Muito aguardado pelos investidores de todo o mundo, o Consumer Price Index (CPI), índice que mede a inflação no varejo nos Estados Unidos, surpreendeu negativamente o mercado. O Bureau of Labor Statistics (BLS), entidade do governo americano semelhante ao nosso IBGE, anunciou na semana passada que o CPI de outubro havia subido 0,9%. Com isso, a inflação acumulada em 12 meses até outubro avançou para 6,2%. Foi o maior nível em exatos 31 anos, desde os 6,3% de outubro de 1990. Esse resultado foi muito acima dos prognósticos dos especialistas, que eram de 0,4% para o mês e de 5,8% para 12 meses.

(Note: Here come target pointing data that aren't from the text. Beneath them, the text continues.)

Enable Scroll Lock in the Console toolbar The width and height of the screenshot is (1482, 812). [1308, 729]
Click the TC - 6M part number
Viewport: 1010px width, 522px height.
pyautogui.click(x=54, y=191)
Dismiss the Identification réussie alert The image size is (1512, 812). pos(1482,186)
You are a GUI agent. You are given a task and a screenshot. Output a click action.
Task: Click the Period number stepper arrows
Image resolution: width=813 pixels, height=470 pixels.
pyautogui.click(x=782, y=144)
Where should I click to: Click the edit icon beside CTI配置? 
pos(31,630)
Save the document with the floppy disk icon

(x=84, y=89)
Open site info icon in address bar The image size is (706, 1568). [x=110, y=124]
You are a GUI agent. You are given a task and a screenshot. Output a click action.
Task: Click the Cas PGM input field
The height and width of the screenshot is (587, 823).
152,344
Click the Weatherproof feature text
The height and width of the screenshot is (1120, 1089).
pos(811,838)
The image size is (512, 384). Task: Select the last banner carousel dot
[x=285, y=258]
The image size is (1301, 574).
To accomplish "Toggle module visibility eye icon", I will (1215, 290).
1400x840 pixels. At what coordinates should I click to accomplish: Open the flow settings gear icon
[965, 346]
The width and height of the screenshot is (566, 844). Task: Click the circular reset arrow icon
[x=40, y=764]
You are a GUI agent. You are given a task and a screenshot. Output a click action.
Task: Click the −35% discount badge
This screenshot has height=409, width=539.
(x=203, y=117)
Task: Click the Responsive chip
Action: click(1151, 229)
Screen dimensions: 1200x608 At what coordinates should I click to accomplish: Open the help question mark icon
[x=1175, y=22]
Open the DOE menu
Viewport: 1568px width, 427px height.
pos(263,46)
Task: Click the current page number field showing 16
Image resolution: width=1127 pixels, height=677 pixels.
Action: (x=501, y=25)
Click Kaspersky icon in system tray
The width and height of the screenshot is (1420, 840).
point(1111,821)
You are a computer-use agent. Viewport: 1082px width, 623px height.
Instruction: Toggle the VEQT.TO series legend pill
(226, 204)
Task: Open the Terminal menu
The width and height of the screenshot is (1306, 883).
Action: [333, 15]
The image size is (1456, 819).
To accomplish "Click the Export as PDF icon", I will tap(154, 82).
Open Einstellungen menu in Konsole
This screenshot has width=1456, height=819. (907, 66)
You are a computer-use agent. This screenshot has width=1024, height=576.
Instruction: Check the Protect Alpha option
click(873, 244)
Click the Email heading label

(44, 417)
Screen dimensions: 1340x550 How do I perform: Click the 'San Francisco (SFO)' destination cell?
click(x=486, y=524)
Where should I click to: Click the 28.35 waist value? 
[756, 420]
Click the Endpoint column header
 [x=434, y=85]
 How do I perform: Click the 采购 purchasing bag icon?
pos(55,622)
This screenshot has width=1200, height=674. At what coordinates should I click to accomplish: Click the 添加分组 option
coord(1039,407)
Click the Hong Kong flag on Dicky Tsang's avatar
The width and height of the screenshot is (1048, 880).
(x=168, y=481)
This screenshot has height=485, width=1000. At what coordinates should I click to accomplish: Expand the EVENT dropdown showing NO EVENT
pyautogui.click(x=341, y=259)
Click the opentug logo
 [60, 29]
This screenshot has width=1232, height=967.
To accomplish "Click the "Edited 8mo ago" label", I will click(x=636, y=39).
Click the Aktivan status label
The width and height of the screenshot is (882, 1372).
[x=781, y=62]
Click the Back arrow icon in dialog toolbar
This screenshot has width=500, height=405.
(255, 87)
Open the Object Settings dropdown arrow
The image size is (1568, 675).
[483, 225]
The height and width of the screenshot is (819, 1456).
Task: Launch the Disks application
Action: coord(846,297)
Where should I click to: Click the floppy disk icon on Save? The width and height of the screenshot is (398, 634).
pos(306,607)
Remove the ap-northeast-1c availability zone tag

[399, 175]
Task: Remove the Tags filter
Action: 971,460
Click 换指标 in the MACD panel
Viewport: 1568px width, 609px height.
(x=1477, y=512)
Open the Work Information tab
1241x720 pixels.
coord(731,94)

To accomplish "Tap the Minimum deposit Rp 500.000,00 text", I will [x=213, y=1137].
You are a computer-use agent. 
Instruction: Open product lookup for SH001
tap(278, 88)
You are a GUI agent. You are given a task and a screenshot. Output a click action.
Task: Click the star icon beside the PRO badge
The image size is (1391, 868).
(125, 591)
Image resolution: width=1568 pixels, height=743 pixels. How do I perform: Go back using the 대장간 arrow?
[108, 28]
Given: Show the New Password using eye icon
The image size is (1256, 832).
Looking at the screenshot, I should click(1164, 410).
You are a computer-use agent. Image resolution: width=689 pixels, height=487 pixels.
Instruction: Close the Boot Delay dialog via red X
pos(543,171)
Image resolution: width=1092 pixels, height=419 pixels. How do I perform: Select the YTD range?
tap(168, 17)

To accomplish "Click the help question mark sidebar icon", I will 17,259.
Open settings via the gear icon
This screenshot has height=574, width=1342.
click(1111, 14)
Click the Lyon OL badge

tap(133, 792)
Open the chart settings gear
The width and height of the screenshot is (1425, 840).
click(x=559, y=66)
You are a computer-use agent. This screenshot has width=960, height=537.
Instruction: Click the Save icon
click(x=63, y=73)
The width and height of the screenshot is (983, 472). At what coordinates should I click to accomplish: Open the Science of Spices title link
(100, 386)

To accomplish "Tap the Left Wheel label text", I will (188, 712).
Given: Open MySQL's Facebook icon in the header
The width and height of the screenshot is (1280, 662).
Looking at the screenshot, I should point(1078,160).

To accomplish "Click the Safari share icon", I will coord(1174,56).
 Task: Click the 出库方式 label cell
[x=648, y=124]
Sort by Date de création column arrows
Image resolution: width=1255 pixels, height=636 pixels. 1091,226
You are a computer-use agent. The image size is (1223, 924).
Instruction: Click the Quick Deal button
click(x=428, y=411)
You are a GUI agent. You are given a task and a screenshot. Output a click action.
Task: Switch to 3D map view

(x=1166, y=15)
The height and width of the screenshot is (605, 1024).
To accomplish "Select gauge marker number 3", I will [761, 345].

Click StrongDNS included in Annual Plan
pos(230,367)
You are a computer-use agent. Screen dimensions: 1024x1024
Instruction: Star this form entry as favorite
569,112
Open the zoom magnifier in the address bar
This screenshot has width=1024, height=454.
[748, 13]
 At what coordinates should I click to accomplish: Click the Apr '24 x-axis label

Pela teoria econômica, uma inflação acima das expectativas deveria disparar ondas de choque nos mercados, pois os investidores antecipariam um endurecimento da política monetária. Traduzindo, alta dos juros e redução do estoque de moeda. As consequências também são conhecidas. Supondo-se uma alta dos juros americanos, espera-se que os títulos do Tesouro subam, antecipando o aumento do custo do dinheiro. As ações deveriam cair devido à queda esperada do ganho das empresas. E o dólar deve se apreciar em relação às demais moedas. A alta das taxas torna os investimentos em dólar mais atraentes, o capital internacional flui para os Estados Unidos e o câmbio se aprecia.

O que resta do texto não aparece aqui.